OBJECTIVE: Write out the Cinco de Mayo passage word for word, everything from "Well, the day, itself, is" down to "region of Puebla.".

First off, Cinco de Mayo is NOT Mexican Independence Day. That day is actually September 16th, annually.

Even though Cinco de Mayo isn't an official holiday, it's still one of the most celebrated days of the entire year.

Why Do We Celebrate Cinco de Mayo?

Well, the day, itself, is to recognize the Mexican Army's victory over the French in the Battle of Puebla, which took place May 5th, 1862. In Mexico, it's called Battle of Puebla Day and is primarily celebrated in the region of Puebla.

In the United States, Cinco de Mayo is widely interpreted as a celebration of Mexican culture and heritage, particularly in areas with substantial Mexican-American populations.

Chicano activists raised awareness of the holiday in the 1960s, in part because they identified with the victory of Indigenous Mexicans (such as Juárez) over European invaders during the Battle of Puebla.

Today, revelers mark the occasion with parades, parties, mariachi music, Mexican folk dancing and traditional foods such as tacos and mole poblano. []

Locally, a variety of groups and businesses have Cinco de Mayo celebrations planned, including Miguel's Mex Tex Cafe. If you went to Miguel's, for Cinco de Mayo, last year then you probably saw La Reyna de Ballet Folklorico.

Well, they are back again this year with two incredible performances, 5:30 and 7:30.


There's also a Cinco de Mayo parade and festival taking place at Sears Park in Abilene. I've been to those in the past and they are a blast. Best of all, it's free for the community.

DATA ENTRIES:
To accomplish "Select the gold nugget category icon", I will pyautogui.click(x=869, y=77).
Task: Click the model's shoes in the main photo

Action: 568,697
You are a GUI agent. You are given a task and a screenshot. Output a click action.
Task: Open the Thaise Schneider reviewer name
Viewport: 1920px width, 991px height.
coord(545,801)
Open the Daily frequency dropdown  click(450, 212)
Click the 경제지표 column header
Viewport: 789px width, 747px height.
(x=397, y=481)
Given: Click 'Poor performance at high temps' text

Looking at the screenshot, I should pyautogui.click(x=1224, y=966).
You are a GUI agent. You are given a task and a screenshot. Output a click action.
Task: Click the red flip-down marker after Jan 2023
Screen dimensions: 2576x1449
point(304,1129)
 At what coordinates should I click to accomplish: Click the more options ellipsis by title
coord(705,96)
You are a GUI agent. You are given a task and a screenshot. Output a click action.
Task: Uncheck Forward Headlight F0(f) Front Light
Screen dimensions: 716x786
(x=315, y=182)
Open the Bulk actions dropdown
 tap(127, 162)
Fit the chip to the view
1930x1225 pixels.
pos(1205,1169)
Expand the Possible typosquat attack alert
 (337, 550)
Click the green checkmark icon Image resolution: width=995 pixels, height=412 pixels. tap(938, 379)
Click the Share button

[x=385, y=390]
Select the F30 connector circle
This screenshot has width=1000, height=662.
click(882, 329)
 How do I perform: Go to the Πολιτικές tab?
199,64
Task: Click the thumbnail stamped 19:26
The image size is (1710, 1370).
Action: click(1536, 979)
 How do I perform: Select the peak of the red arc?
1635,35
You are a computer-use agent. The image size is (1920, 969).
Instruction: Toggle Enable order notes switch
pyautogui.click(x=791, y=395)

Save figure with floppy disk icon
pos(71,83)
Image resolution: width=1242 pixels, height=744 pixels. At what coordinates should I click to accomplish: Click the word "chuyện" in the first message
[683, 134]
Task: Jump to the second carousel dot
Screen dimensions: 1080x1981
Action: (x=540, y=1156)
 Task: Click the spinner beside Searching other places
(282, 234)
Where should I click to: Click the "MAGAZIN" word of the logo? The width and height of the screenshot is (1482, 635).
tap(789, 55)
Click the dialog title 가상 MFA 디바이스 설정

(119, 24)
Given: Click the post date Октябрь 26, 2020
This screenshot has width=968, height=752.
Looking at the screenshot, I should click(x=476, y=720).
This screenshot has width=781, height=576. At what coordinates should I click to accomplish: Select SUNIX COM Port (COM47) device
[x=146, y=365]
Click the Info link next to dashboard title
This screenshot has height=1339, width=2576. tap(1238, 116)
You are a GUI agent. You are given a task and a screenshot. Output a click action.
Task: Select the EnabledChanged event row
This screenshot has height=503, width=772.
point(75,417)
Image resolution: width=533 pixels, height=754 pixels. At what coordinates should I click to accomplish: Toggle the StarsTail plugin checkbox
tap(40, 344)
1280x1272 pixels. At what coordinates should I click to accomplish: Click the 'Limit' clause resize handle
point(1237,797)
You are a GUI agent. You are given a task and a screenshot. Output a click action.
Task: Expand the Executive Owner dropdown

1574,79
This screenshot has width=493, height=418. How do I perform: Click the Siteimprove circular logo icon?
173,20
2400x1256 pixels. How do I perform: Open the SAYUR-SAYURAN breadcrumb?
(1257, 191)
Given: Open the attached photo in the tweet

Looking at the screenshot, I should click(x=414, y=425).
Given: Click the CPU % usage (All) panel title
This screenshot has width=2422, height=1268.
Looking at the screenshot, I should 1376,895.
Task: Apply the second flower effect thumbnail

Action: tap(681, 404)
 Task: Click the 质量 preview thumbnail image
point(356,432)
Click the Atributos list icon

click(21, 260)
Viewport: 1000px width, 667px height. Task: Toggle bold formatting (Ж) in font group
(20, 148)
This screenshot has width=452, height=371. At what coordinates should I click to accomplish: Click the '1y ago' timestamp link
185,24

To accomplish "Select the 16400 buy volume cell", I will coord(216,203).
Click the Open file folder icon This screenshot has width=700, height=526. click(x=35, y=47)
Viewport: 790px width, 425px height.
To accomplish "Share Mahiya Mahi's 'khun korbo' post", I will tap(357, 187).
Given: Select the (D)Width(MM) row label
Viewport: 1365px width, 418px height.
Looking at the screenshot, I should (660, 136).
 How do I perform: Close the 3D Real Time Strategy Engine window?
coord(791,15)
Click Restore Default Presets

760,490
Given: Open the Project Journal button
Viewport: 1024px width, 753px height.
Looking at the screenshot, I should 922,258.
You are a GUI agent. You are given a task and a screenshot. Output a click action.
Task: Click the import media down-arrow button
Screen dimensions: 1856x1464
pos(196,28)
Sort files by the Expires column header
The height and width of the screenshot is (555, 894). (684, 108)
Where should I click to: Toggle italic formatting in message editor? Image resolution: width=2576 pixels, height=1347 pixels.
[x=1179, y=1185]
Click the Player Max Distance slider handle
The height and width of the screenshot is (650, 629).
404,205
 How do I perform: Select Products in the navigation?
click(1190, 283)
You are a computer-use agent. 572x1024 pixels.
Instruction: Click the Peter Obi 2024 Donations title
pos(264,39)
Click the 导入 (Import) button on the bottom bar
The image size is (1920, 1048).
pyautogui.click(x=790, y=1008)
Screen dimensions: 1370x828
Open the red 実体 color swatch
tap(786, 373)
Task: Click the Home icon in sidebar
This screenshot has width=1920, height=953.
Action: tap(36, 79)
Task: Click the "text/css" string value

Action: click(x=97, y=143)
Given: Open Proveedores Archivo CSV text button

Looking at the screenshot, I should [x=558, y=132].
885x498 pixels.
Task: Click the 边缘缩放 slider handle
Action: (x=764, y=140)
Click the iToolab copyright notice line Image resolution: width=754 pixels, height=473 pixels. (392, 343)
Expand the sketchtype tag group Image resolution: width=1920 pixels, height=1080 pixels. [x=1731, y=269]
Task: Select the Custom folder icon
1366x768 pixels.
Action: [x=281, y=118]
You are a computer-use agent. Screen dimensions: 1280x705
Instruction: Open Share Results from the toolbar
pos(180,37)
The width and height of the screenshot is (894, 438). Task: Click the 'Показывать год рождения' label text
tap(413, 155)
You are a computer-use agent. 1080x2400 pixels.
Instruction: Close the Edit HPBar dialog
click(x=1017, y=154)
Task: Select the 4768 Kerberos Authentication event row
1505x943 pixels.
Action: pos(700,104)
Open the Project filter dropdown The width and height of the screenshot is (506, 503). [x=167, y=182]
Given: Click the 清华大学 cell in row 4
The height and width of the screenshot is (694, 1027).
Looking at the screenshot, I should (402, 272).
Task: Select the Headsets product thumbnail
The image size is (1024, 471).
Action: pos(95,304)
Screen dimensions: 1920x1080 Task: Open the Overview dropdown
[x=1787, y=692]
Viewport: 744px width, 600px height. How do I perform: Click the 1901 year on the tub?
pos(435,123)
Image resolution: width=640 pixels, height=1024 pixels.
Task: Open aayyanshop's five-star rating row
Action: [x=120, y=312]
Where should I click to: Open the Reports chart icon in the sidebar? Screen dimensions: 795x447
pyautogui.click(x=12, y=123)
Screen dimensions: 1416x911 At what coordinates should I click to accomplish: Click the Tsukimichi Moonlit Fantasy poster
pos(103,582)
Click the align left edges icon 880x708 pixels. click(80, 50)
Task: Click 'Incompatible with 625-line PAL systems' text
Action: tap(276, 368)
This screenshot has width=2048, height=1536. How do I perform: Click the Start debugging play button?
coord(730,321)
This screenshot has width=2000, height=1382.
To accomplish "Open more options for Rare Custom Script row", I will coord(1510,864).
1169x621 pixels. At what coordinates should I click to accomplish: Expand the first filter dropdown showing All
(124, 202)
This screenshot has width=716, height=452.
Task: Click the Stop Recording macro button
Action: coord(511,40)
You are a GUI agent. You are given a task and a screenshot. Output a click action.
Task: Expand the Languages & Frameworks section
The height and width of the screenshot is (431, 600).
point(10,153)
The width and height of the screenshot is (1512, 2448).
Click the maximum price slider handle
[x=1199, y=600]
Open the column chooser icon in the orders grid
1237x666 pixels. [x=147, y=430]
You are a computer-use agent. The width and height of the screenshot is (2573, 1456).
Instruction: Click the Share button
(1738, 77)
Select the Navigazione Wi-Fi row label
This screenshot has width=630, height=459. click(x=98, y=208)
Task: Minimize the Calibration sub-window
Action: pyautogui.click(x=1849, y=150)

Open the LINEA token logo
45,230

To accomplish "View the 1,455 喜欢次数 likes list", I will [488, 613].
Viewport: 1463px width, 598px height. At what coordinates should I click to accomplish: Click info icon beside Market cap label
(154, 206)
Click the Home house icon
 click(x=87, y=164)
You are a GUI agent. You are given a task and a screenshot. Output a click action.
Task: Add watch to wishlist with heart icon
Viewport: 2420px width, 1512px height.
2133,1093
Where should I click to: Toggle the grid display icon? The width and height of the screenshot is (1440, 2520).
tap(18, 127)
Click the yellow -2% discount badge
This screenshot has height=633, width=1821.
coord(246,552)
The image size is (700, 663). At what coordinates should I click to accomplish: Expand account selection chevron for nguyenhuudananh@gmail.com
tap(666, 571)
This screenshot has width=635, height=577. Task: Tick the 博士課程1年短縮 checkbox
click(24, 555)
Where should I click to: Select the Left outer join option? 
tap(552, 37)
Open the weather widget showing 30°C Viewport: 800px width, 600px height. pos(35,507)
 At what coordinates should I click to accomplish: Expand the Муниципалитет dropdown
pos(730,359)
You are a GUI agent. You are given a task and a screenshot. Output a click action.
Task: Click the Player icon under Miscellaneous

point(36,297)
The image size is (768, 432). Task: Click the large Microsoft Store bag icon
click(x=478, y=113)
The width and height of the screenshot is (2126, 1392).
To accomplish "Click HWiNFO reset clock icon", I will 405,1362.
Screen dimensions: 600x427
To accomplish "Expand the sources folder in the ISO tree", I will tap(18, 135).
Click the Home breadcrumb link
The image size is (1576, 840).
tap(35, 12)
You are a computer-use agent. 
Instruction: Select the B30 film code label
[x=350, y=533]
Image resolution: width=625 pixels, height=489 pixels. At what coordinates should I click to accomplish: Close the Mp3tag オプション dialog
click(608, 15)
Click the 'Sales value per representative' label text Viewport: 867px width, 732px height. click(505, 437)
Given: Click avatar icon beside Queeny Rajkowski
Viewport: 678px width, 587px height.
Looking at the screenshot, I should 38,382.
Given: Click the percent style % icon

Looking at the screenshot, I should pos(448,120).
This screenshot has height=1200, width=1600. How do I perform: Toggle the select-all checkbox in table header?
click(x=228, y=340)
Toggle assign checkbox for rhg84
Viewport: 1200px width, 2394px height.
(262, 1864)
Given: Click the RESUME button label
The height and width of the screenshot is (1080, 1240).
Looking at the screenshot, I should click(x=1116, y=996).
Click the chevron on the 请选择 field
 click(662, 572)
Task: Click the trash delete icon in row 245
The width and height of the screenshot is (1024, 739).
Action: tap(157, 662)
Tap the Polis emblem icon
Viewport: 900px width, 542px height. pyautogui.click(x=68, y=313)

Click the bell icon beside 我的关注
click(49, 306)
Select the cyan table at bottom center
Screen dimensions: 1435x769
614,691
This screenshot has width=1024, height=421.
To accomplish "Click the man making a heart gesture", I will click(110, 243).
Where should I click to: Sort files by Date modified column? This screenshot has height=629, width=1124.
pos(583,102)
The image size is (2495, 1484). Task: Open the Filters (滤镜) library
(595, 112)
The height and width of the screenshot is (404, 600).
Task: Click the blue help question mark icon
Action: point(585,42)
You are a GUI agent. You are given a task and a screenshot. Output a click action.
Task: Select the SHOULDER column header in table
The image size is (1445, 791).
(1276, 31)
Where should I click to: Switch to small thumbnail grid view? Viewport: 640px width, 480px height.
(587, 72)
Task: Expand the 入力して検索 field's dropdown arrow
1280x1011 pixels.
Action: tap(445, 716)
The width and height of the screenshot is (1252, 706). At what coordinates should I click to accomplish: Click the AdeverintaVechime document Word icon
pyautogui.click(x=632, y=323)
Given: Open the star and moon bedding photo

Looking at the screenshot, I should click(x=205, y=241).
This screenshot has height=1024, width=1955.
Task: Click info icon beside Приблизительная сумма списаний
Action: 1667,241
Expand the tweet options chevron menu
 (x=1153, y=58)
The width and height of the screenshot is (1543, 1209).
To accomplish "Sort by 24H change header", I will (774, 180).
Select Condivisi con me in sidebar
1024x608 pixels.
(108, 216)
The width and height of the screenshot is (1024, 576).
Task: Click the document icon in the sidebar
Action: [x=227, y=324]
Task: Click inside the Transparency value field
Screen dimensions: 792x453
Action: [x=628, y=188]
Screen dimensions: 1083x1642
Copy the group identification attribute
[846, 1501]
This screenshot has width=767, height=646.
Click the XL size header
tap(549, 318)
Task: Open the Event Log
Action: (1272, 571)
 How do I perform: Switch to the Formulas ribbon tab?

TASK OUTPUT:
Well, the day, itself, is to recognize the Mexican Army's victory over the French in the Battle of Puebla, which took place May 5th, 1862. In Mexico, it's called Battle of Puebla Day and is primarily celebrated in the region of Puebla.